Jika kalian berselisih tentang sesuatu, maka kembalikanlah kepada Allah dan Rasul, jika kalian benar-benar beriman kepada Allah dan hari akhir. Yang demikian itu lebih utama dan lebih baik akibatnya” [QS. An-Nisaa’:59]

Allah ta’ala berfirman:

وَمَا اخْتَلَفْتُمْ فِيهِ مِنْ شَيْءٍ فَحُكْمُهُ إِلَى اللَّهِ

Permasalahan apapun yang kalian berselisih di dalamnya, maka serahkanlah keputusannya pada Allah” [QS. Asy-Syuura:  10]

Allah subhanahu wata’ala berfirman:

وَإِذَا جَاءَهُمْ أَمْرٌ مِنَ الْأَمْنِ أَوِ الْخَوْفِ أَذَاعُوا بِهِ وَلَوْ رَدُّوهُ إِلَى الرَّسُولِ وَإِلَى أُولِي الْأَمْرِ مِنْهُمْ لَعَلِمَهُ الَّذِينَ يَسْتَنْبِطُونَهُ مِنْهُمْ وَلَوْلَا فَضْلُ اللَّهِ عَلَيْكُمْ وَرَحْمَتُهُ لَاتَّبَعْتُمُ الشَّيْطَانَ إِلَّا قَلِيل

Dan apabila datang kepada mereka suatu berita tentang keamanan ataupun ketakutan, mereka lalu menyiarkannya. Seandainya mereka menyerahkannya kepada Rasul dan Ulil Amri di antara mereka, tentulah orang-orang yang ingin mengetahui kebenarannya (akan dapat) mengetahuinya dari mereka (Rasul dan Ulil Amri).

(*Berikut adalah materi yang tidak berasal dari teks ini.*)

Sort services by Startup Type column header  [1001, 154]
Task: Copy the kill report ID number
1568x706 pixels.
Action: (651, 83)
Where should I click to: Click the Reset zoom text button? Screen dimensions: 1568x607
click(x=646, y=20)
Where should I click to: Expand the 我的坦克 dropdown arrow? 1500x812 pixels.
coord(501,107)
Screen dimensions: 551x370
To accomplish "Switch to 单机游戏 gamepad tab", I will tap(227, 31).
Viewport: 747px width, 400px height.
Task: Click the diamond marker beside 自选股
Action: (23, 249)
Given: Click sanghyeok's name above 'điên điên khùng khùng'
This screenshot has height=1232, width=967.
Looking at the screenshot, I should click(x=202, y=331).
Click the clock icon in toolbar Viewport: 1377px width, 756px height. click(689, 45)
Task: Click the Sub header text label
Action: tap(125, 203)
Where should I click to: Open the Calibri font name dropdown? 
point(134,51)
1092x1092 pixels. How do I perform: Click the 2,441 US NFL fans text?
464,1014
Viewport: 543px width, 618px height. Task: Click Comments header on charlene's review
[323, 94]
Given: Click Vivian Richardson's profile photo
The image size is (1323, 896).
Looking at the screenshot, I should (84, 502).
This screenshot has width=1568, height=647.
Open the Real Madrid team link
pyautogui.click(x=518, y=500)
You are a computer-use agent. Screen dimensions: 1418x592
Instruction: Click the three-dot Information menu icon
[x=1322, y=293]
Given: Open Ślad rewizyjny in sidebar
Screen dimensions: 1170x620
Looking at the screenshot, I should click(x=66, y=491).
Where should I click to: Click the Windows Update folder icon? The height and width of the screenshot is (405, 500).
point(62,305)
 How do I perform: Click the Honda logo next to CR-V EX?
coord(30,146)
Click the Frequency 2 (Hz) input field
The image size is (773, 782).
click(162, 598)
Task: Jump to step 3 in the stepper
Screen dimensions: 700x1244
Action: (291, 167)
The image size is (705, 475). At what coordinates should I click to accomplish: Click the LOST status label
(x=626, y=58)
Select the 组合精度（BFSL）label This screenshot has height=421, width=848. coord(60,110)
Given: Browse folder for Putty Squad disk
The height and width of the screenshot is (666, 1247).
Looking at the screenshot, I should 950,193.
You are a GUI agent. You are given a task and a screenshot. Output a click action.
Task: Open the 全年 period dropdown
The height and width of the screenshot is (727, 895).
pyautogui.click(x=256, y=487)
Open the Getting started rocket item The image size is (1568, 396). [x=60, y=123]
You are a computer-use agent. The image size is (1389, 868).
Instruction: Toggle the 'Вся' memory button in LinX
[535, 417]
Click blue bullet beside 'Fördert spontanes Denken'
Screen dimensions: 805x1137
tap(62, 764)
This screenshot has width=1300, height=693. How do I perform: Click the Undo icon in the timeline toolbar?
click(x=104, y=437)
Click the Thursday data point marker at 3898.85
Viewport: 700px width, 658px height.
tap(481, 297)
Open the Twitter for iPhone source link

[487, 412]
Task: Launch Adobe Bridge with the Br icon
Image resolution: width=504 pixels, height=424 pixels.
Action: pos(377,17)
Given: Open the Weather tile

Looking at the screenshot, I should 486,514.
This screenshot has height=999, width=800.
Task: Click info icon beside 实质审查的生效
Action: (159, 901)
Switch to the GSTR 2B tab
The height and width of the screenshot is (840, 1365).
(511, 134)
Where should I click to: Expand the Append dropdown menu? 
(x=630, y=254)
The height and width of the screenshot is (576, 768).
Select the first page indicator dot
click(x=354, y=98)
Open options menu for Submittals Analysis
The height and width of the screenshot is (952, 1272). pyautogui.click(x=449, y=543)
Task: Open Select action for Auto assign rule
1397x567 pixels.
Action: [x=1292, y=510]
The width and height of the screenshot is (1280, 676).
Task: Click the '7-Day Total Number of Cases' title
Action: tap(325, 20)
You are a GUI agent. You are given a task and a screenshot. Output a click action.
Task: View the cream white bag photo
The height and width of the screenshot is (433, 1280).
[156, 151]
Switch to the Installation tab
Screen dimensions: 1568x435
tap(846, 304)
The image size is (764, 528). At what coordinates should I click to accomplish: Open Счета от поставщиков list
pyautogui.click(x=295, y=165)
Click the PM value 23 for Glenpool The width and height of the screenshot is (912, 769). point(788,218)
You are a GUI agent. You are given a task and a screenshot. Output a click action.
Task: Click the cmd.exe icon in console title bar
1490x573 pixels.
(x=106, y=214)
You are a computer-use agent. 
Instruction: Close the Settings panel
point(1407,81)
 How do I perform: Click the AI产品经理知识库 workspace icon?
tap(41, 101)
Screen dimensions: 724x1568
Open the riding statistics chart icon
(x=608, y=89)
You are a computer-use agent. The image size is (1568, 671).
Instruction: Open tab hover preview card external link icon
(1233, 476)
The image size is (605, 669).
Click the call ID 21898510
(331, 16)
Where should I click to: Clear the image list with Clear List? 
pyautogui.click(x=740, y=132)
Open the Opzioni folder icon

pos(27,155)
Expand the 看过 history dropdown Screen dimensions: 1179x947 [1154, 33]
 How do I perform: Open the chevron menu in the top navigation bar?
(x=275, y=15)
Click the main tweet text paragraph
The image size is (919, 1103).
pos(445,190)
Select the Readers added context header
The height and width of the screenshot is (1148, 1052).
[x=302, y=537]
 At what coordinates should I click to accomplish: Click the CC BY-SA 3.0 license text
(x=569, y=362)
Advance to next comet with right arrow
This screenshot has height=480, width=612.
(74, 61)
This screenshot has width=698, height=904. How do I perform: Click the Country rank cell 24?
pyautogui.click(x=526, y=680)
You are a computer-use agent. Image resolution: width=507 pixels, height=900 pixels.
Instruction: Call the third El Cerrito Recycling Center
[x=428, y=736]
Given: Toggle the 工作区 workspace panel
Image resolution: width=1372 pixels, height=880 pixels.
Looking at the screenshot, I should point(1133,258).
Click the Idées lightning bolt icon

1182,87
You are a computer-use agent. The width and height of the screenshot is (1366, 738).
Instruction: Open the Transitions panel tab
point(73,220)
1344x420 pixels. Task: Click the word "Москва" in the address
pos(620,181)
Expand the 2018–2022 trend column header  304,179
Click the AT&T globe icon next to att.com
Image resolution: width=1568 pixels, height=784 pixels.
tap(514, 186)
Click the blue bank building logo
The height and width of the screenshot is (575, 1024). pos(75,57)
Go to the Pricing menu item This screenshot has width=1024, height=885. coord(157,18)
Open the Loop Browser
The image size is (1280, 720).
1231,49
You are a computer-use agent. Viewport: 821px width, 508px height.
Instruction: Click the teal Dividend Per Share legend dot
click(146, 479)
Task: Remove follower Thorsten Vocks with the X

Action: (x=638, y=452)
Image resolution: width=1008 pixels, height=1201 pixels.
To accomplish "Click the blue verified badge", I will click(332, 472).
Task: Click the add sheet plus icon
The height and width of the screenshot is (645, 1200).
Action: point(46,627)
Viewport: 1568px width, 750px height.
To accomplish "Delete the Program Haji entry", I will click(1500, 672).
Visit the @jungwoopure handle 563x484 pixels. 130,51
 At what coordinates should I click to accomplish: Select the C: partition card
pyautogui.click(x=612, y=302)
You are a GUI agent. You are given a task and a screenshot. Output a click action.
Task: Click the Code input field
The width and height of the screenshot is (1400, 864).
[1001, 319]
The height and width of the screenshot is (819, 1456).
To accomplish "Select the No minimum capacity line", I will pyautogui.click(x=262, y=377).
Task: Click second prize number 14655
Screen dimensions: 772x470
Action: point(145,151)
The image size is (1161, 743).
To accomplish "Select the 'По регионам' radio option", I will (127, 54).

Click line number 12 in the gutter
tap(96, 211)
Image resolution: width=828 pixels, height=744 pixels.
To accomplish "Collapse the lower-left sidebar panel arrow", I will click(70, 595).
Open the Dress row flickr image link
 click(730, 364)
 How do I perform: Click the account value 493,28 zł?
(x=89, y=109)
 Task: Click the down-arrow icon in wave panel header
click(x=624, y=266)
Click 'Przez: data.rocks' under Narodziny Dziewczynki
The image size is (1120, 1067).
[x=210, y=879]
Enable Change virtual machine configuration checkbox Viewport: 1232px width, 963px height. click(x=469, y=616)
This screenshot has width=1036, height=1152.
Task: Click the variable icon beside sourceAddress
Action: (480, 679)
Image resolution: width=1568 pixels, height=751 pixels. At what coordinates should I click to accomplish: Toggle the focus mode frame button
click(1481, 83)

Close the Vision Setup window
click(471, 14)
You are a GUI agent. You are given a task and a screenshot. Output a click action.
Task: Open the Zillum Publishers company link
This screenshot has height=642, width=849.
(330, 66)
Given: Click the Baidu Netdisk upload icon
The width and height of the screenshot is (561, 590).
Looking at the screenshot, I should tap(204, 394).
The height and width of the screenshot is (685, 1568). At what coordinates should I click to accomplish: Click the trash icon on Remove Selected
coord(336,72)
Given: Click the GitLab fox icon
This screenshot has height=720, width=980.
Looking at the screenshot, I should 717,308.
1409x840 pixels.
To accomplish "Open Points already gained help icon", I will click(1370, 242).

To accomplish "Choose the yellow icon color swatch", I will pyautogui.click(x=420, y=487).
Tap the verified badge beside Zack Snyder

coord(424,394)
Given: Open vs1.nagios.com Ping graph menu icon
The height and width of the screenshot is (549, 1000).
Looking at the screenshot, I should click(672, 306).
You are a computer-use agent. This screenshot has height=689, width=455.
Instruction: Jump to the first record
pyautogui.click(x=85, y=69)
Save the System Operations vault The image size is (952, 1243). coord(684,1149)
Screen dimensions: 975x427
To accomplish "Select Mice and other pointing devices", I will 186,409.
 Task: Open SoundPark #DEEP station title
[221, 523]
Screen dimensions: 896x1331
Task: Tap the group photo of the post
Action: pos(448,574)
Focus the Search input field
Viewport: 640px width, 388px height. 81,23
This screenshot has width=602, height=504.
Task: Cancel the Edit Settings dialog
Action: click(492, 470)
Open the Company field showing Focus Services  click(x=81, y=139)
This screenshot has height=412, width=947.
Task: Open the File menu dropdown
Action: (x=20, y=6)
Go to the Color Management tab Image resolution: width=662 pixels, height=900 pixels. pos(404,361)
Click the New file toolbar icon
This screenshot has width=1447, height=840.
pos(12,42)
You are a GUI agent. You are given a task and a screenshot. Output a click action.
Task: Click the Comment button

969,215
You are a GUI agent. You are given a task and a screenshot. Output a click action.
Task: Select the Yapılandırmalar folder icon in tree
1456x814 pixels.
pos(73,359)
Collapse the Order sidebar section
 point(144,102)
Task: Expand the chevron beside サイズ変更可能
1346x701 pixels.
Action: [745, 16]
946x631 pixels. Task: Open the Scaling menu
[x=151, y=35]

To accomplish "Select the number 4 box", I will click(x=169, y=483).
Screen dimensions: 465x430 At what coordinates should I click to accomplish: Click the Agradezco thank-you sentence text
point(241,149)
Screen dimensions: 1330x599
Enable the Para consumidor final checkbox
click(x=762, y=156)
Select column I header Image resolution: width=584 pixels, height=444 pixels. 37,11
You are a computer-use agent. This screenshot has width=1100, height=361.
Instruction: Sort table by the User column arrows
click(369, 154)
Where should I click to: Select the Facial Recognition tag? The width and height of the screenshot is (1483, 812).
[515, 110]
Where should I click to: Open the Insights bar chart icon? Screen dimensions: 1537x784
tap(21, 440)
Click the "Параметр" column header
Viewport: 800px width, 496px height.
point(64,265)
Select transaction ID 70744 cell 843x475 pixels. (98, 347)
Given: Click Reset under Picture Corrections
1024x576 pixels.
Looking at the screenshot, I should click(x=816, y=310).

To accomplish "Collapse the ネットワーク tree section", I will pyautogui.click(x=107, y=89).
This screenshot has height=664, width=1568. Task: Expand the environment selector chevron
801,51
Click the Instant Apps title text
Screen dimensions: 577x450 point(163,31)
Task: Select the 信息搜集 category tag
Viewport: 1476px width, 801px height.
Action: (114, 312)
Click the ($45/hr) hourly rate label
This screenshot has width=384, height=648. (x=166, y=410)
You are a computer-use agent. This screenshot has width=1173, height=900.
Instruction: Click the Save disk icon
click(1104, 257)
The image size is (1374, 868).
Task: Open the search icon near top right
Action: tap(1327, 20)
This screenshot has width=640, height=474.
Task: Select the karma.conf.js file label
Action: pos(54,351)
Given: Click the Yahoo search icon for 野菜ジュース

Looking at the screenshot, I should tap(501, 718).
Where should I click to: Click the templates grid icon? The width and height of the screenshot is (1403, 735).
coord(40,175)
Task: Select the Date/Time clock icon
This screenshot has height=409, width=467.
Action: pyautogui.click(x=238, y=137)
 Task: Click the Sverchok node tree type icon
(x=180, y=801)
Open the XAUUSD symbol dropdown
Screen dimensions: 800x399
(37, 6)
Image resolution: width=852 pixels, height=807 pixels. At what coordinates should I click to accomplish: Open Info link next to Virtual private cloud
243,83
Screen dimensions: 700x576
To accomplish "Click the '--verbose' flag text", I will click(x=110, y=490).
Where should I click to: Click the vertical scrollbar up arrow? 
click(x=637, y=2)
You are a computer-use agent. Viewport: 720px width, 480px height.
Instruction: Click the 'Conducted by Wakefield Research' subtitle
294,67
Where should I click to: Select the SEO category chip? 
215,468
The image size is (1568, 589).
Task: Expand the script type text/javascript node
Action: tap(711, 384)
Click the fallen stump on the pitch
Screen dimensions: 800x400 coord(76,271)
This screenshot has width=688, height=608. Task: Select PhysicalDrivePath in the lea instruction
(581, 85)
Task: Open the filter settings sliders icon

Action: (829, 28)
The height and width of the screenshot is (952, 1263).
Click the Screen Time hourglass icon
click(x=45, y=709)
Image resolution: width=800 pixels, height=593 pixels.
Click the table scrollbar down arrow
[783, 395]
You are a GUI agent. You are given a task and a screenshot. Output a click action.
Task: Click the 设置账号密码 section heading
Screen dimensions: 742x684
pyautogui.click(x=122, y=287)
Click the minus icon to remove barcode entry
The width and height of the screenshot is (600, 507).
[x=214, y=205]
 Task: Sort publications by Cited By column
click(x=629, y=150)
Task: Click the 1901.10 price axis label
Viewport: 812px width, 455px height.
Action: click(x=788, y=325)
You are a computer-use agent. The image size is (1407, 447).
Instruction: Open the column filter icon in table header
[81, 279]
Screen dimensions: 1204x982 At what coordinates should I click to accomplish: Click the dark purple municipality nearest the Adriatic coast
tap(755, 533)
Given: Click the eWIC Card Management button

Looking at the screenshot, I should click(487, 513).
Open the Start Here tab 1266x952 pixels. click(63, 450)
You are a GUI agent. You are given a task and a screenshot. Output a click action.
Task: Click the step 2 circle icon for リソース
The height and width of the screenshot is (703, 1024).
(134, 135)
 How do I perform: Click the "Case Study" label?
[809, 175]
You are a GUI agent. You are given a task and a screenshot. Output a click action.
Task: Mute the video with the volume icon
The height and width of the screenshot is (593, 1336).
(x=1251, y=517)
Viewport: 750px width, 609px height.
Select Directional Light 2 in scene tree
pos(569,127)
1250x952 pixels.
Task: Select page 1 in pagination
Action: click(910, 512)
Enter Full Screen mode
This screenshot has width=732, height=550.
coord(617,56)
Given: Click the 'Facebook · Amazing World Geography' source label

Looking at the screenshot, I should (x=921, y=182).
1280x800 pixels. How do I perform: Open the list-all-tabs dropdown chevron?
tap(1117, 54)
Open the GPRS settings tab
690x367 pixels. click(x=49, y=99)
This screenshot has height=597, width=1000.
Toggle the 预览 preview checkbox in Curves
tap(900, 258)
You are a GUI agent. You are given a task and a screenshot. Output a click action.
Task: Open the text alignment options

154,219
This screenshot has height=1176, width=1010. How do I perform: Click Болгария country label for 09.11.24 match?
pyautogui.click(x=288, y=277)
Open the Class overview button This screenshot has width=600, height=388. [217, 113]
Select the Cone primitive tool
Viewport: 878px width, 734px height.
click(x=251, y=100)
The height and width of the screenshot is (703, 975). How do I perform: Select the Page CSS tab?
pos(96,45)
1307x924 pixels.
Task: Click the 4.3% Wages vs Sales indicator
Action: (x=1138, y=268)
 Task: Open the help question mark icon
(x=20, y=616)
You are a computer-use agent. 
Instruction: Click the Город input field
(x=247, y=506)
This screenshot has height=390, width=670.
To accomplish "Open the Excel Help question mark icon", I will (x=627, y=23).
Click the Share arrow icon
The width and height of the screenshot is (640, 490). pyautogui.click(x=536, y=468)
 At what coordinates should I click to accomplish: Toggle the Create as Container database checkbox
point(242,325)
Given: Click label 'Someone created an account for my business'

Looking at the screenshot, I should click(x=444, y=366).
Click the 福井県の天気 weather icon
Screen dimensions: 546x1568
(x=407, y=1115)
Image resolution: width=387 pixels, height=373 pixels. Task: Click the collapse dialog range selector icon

Kalau lah bukan karena karunia dan rahmat Allah kepada kalian, tentulah kalian akan mengikuti syaitan, kecuali sebagian kecil (dari kalian –pen).” [QS. An-Nisaa’:83]

[Kedua] Bertanya pada ulama ahlus-sunnah

Allah subhanahu wata’ala berfirman:

فَاسْأَلُوا أَهْلَ الذِّكْرِ إِنْ كُنْتُمْ لَا تَعْلَمُون

Maka bertanyalah pada ulama jika kalian tidak mengetahui” [QS. An-Nahl: 43]

Namun sebagian penuntut ilmu merasa puas dengan ilmu yang ia miliki, kemudian ia mendebat seluruh manusia yang menyelisihinya. Ini merupakan sebab diantara sebab-sebab perpecahan dan perselisihan. Al-Imam At-Tirmidzi meriwayatkan dalam Al-Jami’ dari Abu Umamah -radhiyallahu ‘anhu- berkata, Rasulullah shallallahu ‘alaihi wasallam bersabda:

 ما ضل قوم بعد هدى كانوا عليه إلا أوتوا الجدل

“Tidaklah suatu kaum tersesat setelah mendapatkan petunjuk yang dahulu mereka berada di atasnya, kecuali setelah didatangkan perdebatan (diantara mereka -pen)”,

Kemudian beliau membaca ayat,

مَا ضَرَبُوهُ لَكَ إِلَّا جَدَلًا بَلْ هُمْ قَوْمٌ خَصِمُون

Mereka tidaklah memberikan perumpamaan itu kepadamu melainkan dengan maksud membantah saja, sebenarnya mereka adalah kaum yang suka bertengkar” [QS. Az-Zukhruf: 58]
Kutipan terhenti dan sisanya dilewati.